Today is International Day of Peace!
If you’re like me, you can spend copious amount of time reading about peace building and then start to wonder, “But how can I get started actually doing things that help my students put these things into practice? how can I move my students and myself from receiving information and talking about it to real life changes?”
It’s hard to move from knowledge to practice without an interim step: a good, well-thought out plan.
The Hawaiian peace organization Ceeds of Peace is a great place to start for building a peace action plan. Besides offering many helpful links for organizations to partner with, peace related mulitmedia resources for students and adults, their website also provides action plan templates and toolkits with ideas to address each of the “C” word steps listed in the template. Because it is a Hawaiian organization, some of the tools in the toolkit are also culturally meaningful for Native Hawaiians, and those “slots” in the toolkit could be a good place for teachers to insert another particularly culturally meaningful tool that matches the context or backgrounds of the students in their class.

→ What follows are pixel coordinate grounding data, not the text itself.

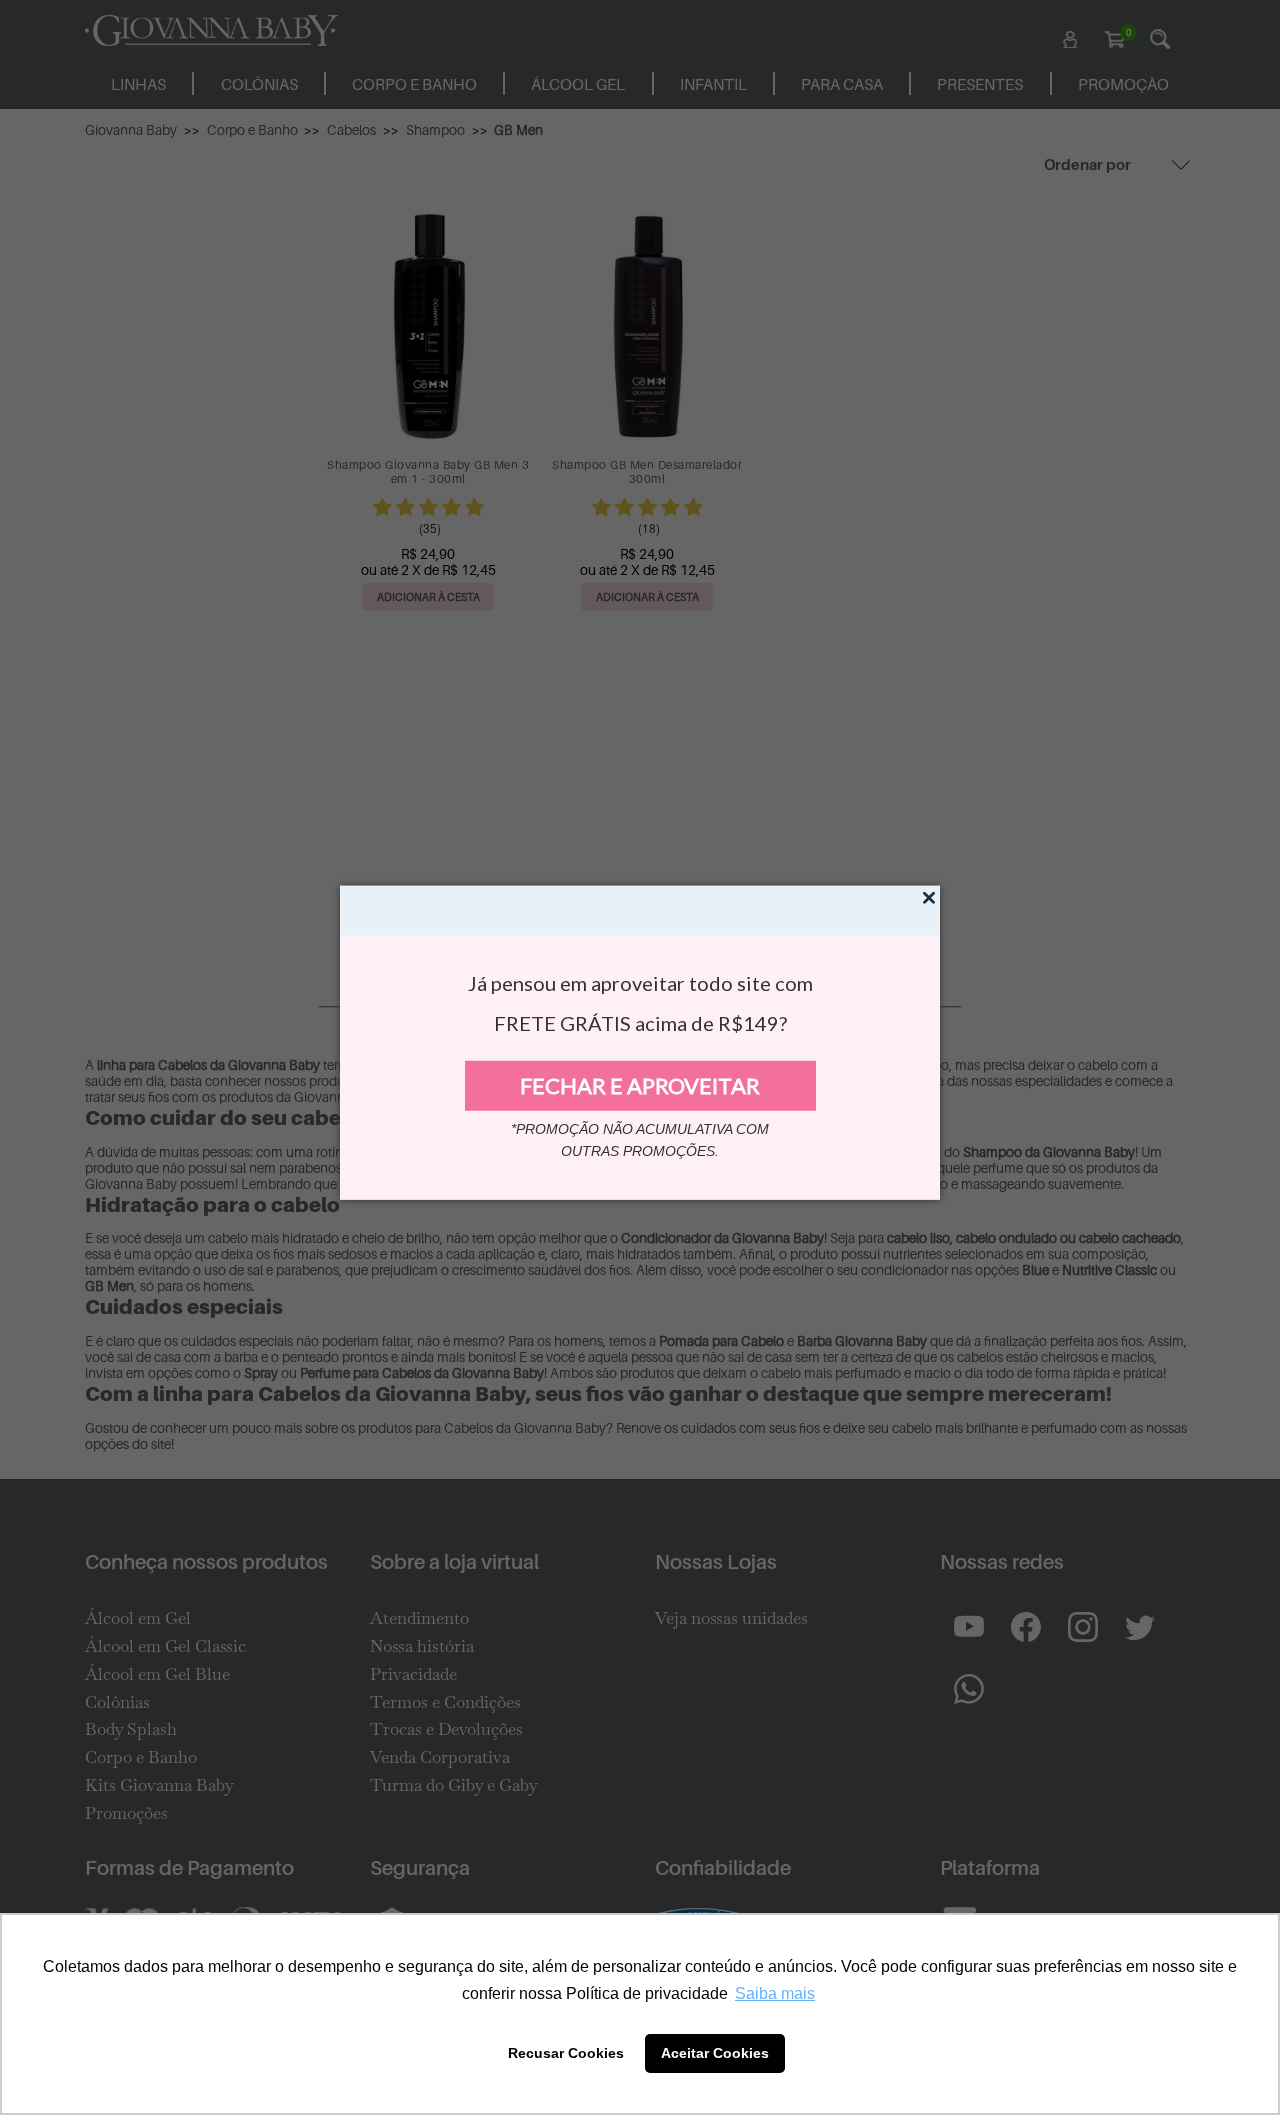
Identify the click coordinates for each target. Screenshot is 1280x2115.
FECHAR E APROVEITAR (640, 1085)
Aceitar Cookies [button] (715, 2053)
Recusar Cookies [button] (566, 2053)
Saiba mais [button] (775, 1993)
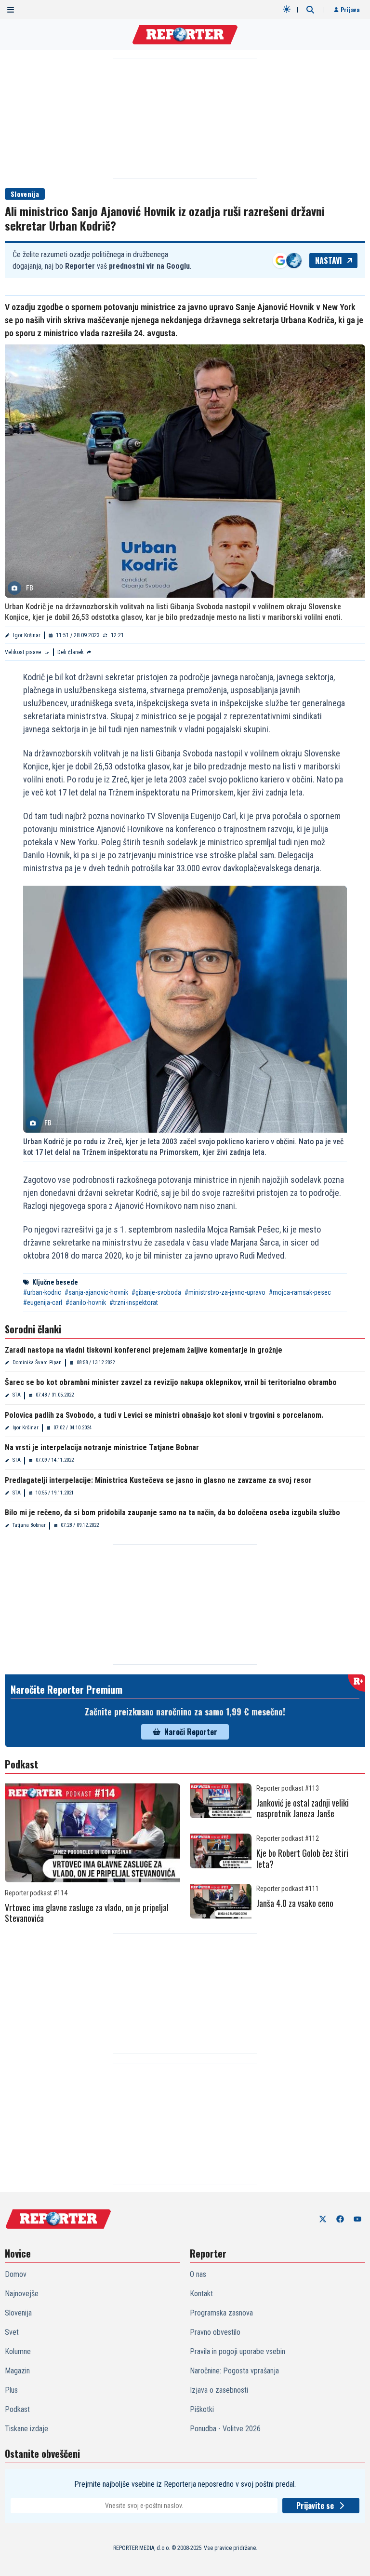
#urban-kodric (42, 1292)
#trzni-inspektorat (133, 1302)
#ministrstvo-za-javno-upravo (225, 1292)
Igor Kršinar (26, 635)
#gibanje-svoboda (156, 1292)
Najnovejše (22, 2293)
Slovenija (25, 194)
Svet (12, 2332)
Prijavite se (315, 2505)
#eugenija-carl (42, 1302)
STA (17, 1395)
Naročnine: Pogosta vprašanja (234, 2370)
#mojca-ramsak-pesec (300, 1292)
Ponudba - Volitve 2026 (225, 2428)
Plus (11, 2390)
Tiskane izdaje (26, 2428)
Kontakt (201, 2293)
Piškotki (202, 2409)
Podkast (17, 2409)
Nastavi (328, 260)
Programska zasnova (221, 2312)
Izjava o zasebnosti (219, 2390)
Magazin (17, 2370)
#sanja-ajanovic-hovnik (96, 1292)
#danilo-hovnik (86, 1302)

What I like most about what is offered here is that the peace action plans especially can be easily simplified (and perhaps translated!) for language learners, and are easily included in study on many different subjects: studying food words? Create a Peace Action plan with your students related to food justice issues. Learning about school words? Create a peace action plan with your students about conflict issues in the classroom. Studying about past tense? create a peace action plan related to conflict issues related to historical harms.
Where could you incorporated Ceeds of Peace Action Plans into your lessons?
What exercises/tools might you add to the toolkit that have roots in your students’ cultural background? are there peace building methods that they’ve grown up knowing about?